Have your guests indulge in a luxurious ice-cream pudding log handmade with pudding, ice-cream and ferrero chocolates. For best results, make this dish a day ahead!
- 300 g purchased dark fruit cake or Christmas pudding, chopped coarsely
- 2 tbsps Frangelico liqueur (see Chef's Tip below)
- 2 litres (8 cups) vanilla ice-cream, softened slightly
- White Ice Magic (white chocolate-flavoured ice-cream coating), to decorate
- 16 mixed Ferrero Rondnoir, Rocher and Raffaello, to serve
- 1 cup (140 g) hazelnuts
- 1 cup (220 g) caster sugar
- ½ cup (125 ml) water
HAZELNUT PRALINE Preheat oven to 180 C. Place nuts on oven tray; roast for 5 to 8 mins or until browned. Place nuts in a tea towel; rub to remove skins. Chop nuts coarsely. Scatter nuts on a lightly oiled oven tray.
Meanwhile, combine the sugar and water in a small saucepan; stir over medium heat until sugar is dissolved. Bring to the boil; boil, without stirring, for 8 mins or until golden. Pour toffee over nuts; cool. Chop into rough crumbs.
Line a 13 cm x 24 cm loaf pan (2-litre/8-cup capacity) with two layers of baking paper, extending the paper 5 cm over the sides.
Combine the cake and liqueur in a large bowl; stand until absorbed.
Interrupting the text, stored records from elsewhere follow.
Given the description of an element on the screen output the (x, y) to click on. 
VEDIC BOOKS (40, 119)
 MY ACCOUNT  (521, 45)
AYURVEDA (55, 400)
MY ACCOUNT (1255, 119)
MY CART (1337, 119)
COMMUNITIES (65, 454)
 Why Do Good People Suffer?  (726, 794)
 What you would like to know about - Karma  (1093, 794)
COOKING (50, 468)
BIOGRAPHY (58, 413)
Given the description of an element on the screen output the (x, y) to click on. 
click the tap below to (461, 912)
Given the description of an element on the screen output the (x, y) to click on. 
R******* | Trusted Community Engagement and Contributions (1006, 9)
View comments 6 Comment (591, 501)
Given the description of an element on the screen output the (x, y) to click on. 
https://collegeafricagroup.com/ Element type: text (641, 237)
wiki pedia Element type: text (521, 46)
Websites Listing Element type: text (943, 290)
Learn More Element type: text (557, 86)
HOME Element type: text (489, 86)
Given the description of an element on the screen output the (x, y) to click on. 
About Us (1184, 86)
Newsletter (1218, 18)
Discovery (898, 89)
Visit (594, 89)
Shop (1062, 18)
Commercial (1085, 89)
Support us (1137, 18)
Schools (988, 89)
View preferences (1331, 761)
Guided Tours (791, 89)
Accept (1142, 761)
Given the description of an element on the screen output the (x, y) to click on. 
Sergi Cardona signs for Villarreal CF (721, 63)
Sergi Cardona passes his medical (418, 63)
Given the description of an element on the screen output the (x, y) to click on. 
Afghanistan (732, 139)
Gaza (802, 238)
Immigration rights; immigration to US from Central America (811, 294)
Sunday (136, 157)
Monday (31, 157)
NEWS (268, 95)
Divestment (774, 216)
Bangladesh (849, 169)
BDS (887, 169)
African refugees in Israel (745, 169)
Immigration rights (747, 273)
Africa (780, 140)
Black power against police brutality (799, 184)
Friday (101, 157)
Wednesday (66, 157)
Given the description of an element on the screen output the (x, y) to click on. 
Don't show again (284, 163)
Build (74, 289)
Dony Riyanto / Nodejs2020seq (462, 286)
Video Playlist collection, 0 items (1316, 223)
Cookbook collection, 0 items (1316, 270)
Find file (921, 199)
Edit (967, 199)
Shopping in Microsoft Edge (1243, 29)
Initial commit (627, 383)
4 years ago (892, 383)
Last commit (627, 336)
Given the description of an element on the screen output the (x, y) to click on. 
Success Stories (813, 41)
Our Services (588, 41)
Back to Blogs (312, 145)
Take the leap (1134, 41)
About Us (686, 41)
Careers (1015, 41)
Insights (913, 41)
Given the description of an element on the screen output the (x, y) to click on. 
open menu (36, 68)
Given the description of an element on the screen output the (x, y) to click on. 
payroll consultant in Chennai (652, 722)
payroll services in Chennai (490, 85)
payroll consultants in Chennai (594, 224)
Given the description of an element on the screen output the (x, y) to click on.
Working quickly, add the ice-cream and two-thirds of the Hazelnut Praline to bowl; stir until just combined.
Spoon ice-cream mixture into the pan; smooth top. Cover, freeze overnight or until firm.
Just before serving, turn loaf out onto board or platter, remove paper. Drizzle with Ice Magic; decorate with chocolates and remaining praline. Serve immediately.
Chef’s Tip: Frangelico is a hazelnut liquer. You can use your favourite liquer or leave it out, if you prefer. For a large Christmas pudding shape, line a 2-litre (8-cup) mould or bowl with two large pieces of plastic wrap, extending the plastic 10 cm over side. Log can be made to the end of step 3, up to 2 weeks ahead.